▶ [Saved entries]:
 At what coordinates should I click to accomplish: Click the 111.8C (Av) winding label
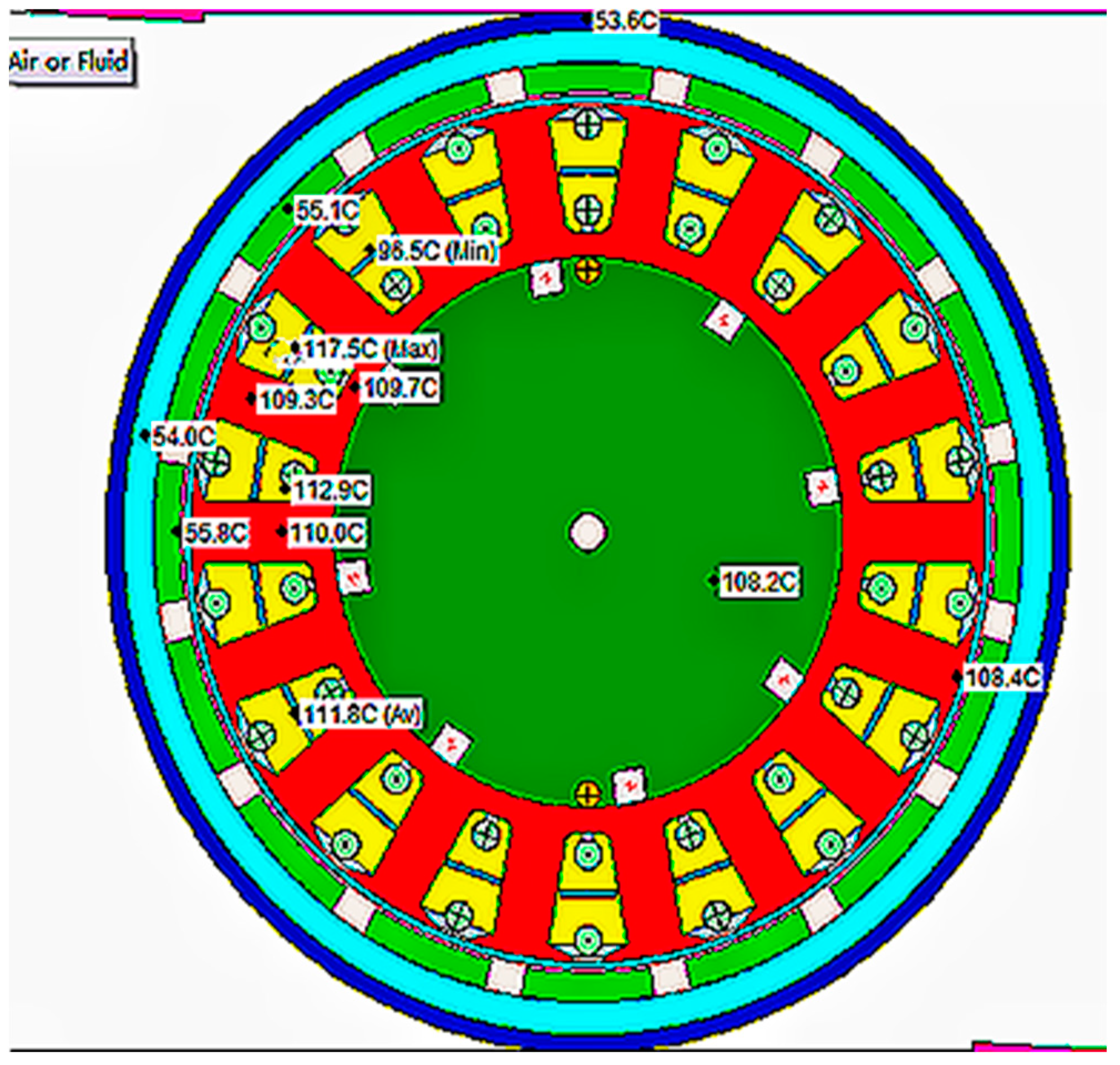point(361,714)
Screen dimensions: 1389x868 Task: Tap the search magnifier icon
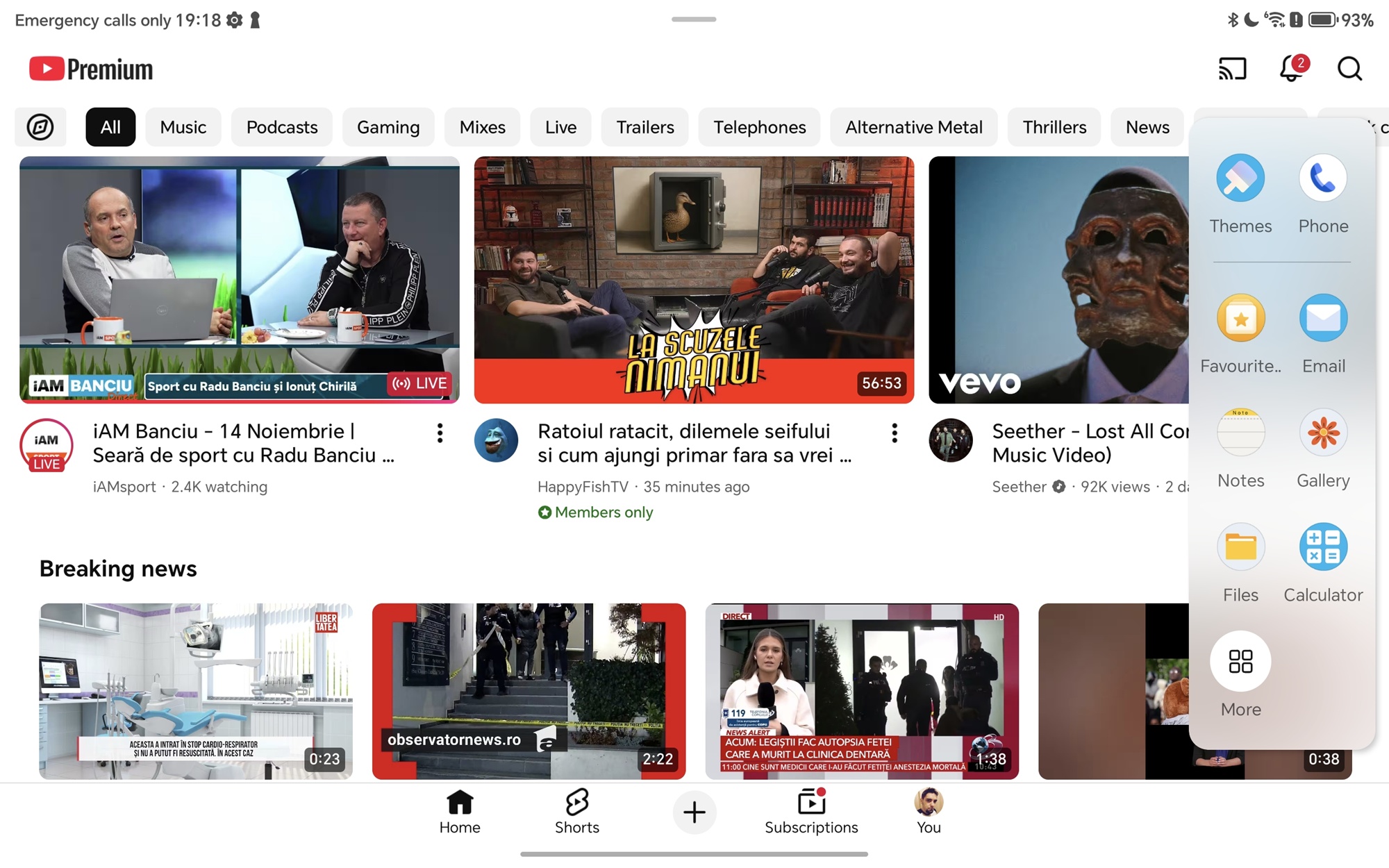click(1349, 69)
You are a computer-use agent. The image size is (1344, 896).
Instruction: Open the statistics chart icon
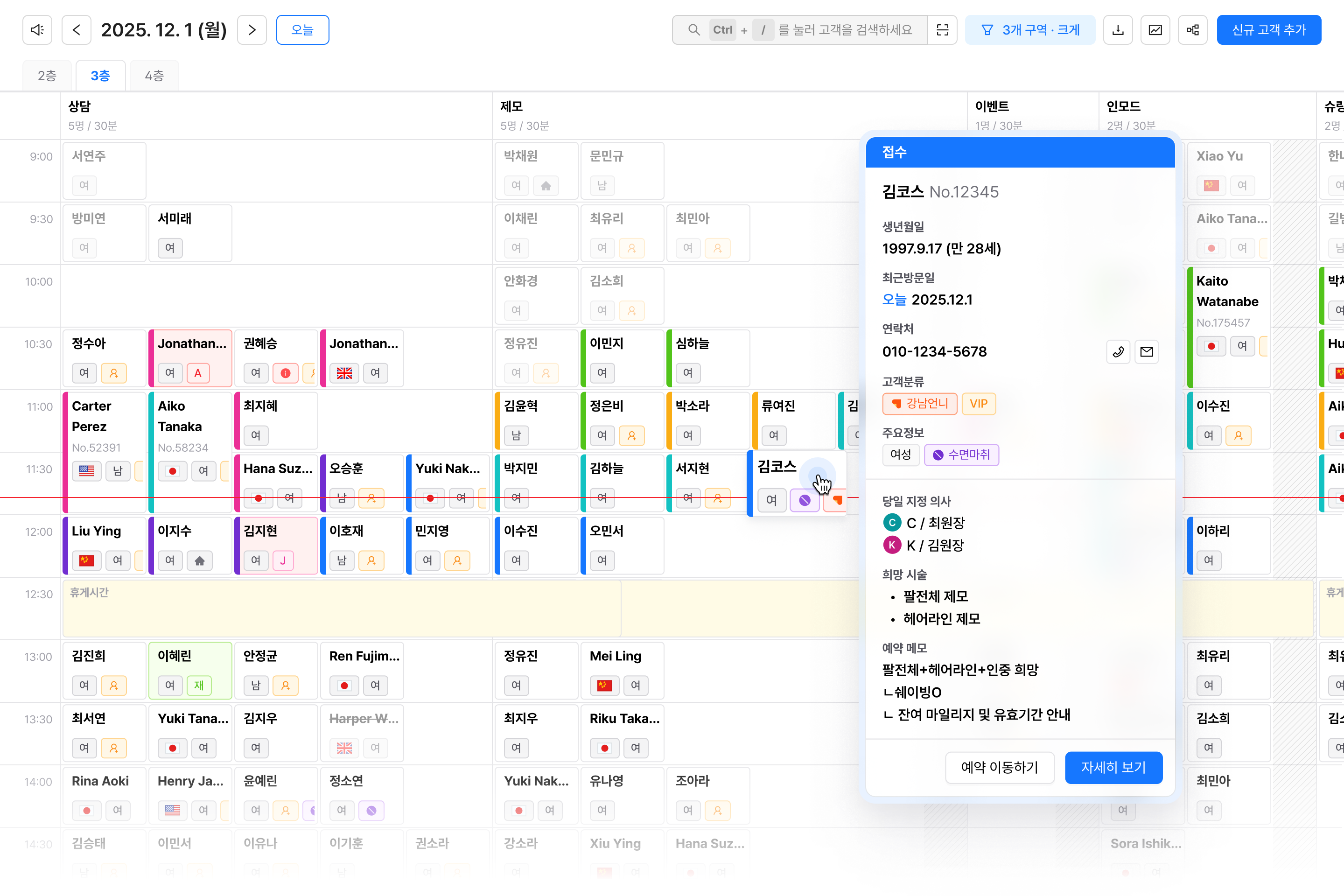pyautogui.click(x=1155, y=30)
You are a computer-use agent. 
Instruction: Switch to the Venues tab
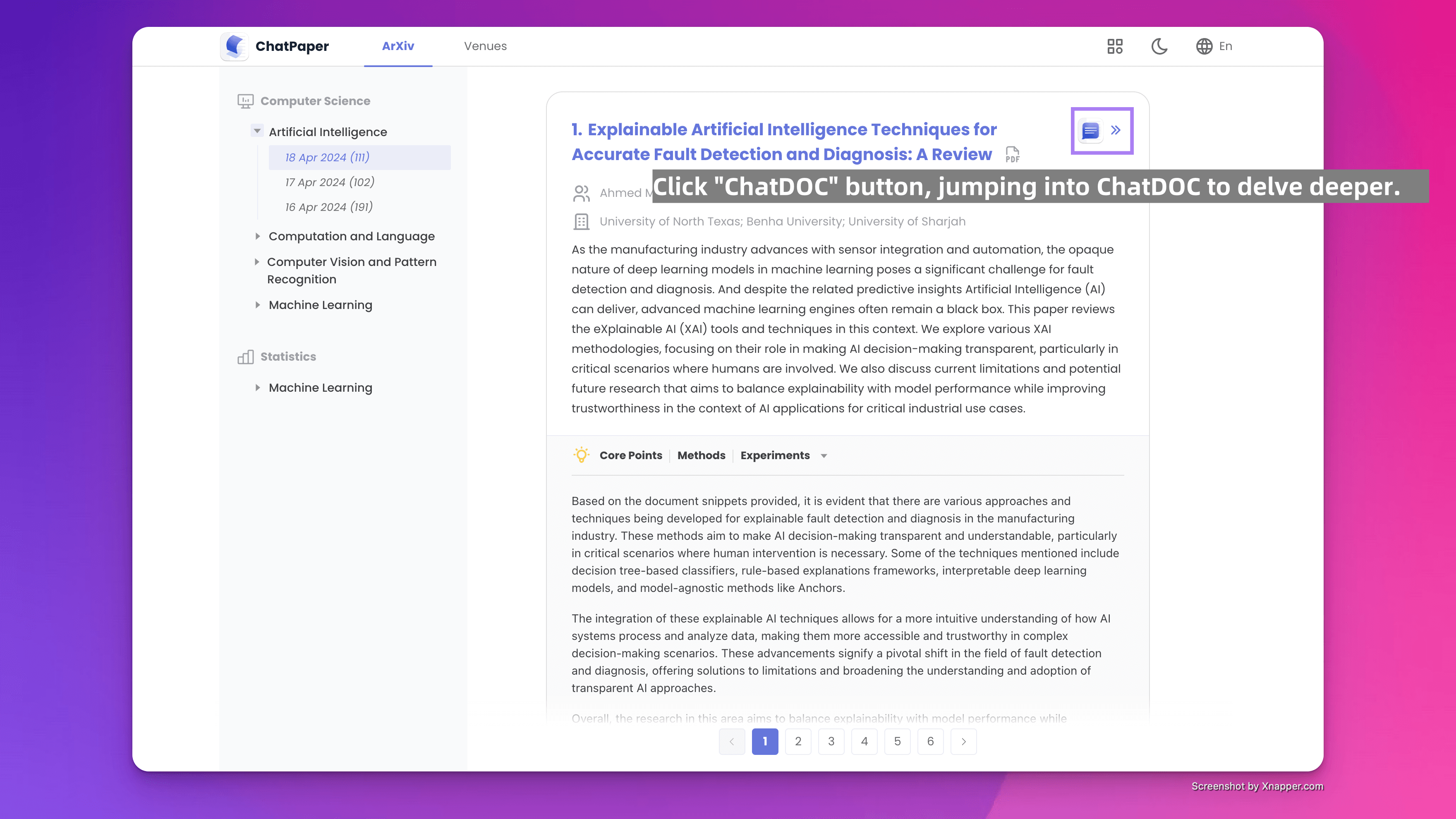(485, 46)
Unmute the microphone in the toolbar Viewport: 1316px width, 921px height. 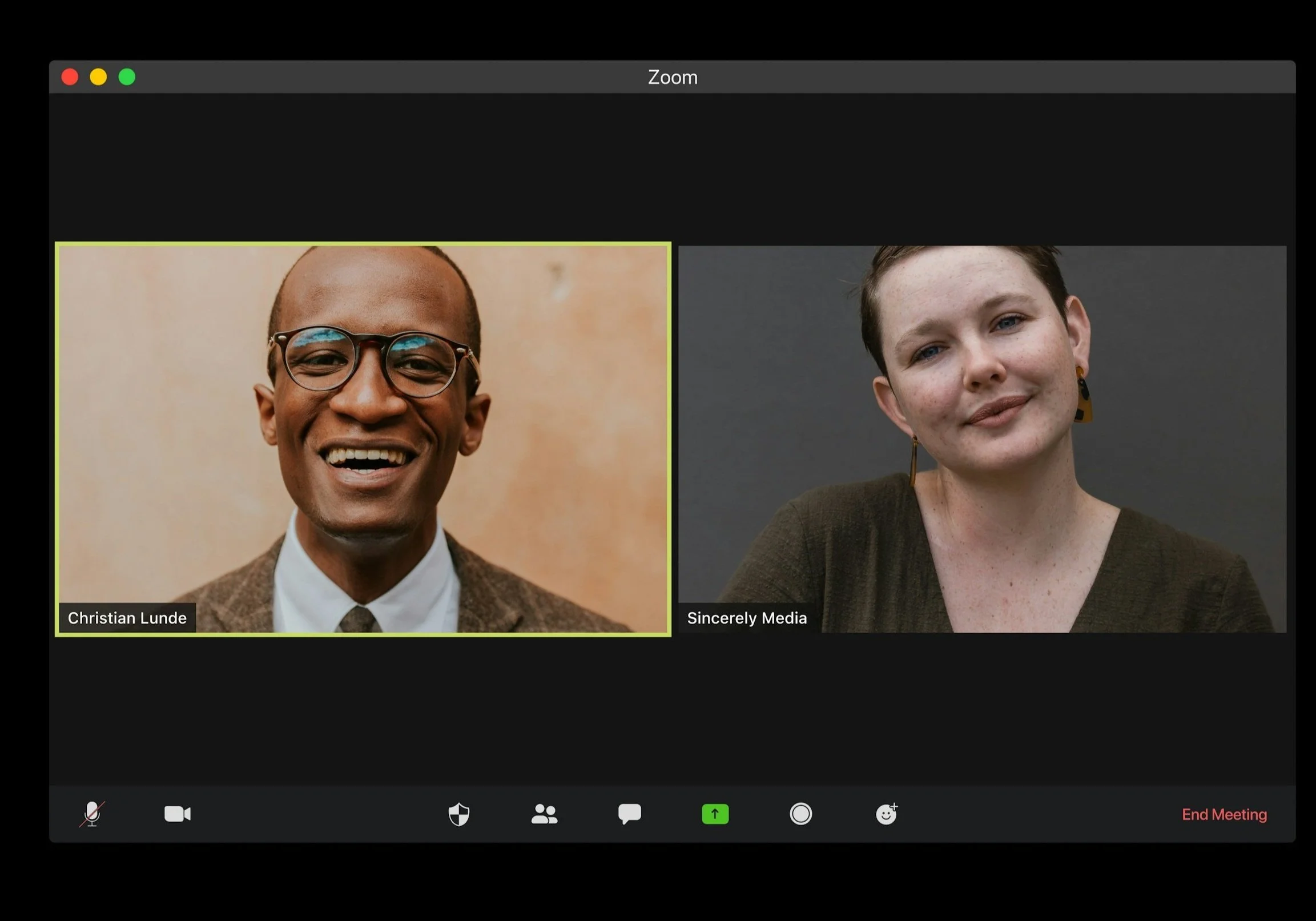click(x=92, y=814)
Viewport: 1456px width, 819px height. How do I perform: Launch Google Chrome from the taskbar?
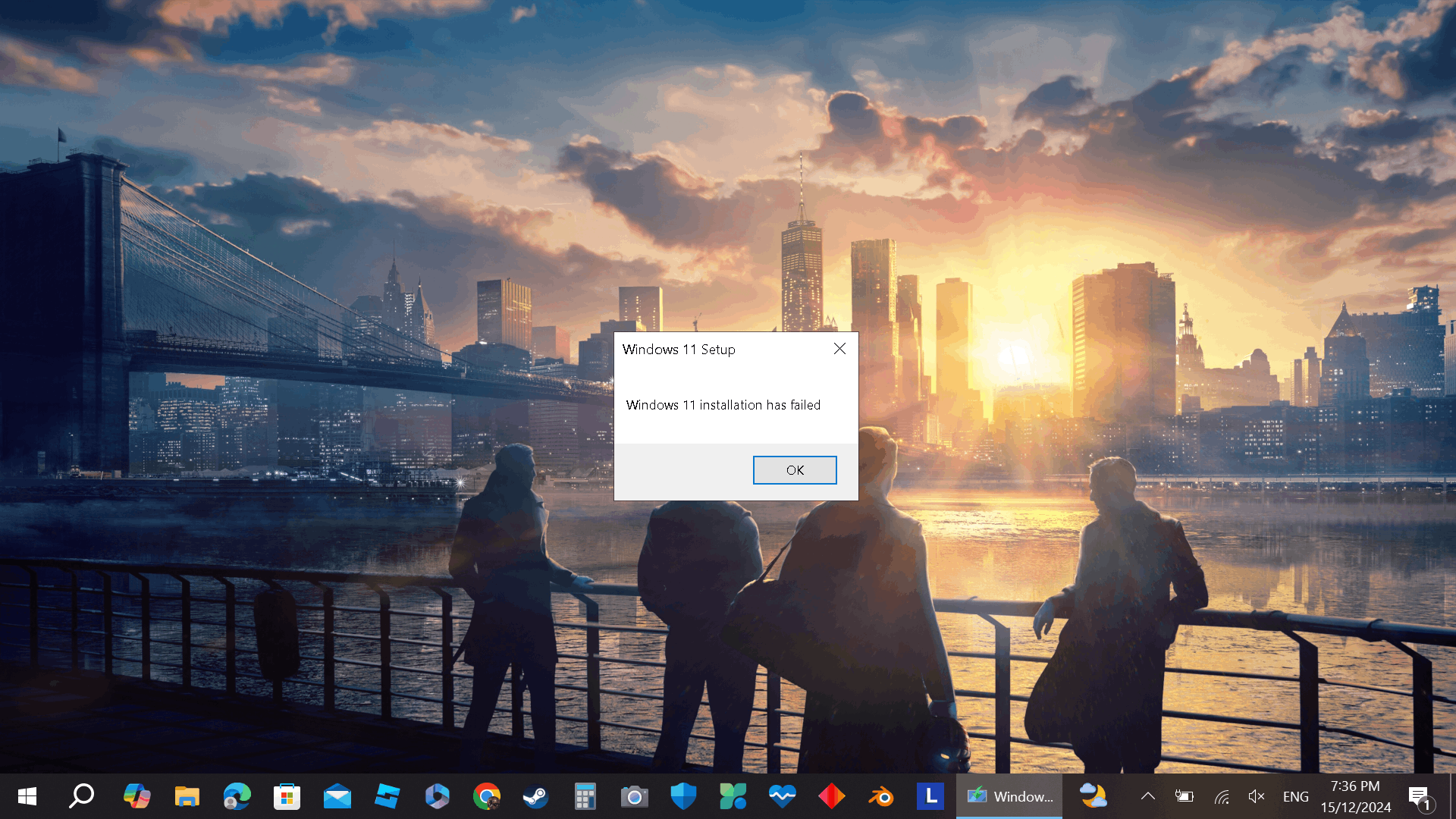pyautogui.click(x=486, y=796)
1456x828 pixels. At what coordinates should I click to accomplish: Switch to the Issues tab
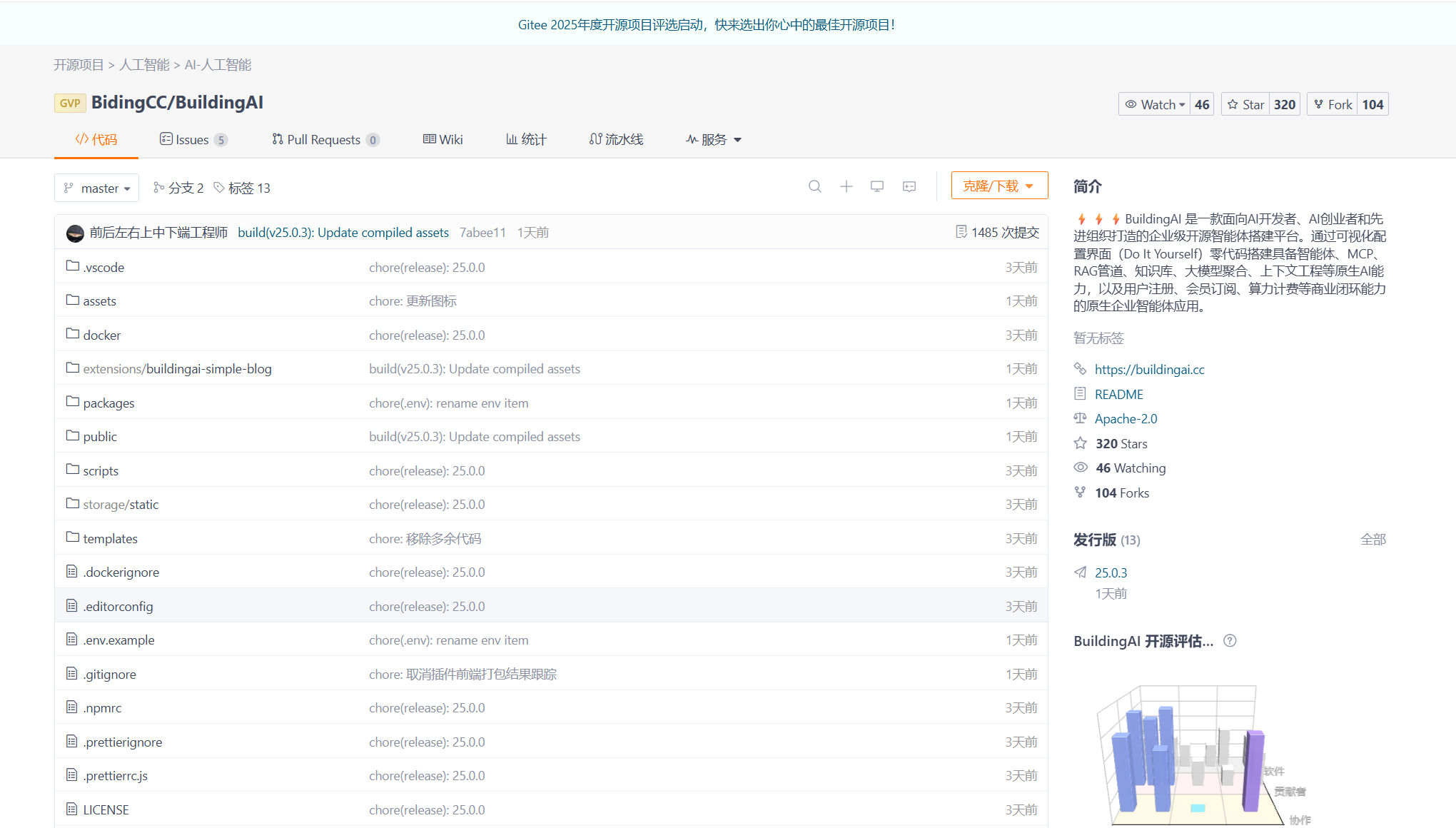click(x=191, y=139)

▶ [Exercise]: Scan the records above. Return every line with "computer" in it.

▶ [Exercise output]:
You are a computer-use agent. The image size is (1344, 896).
You are a computer-use agent. 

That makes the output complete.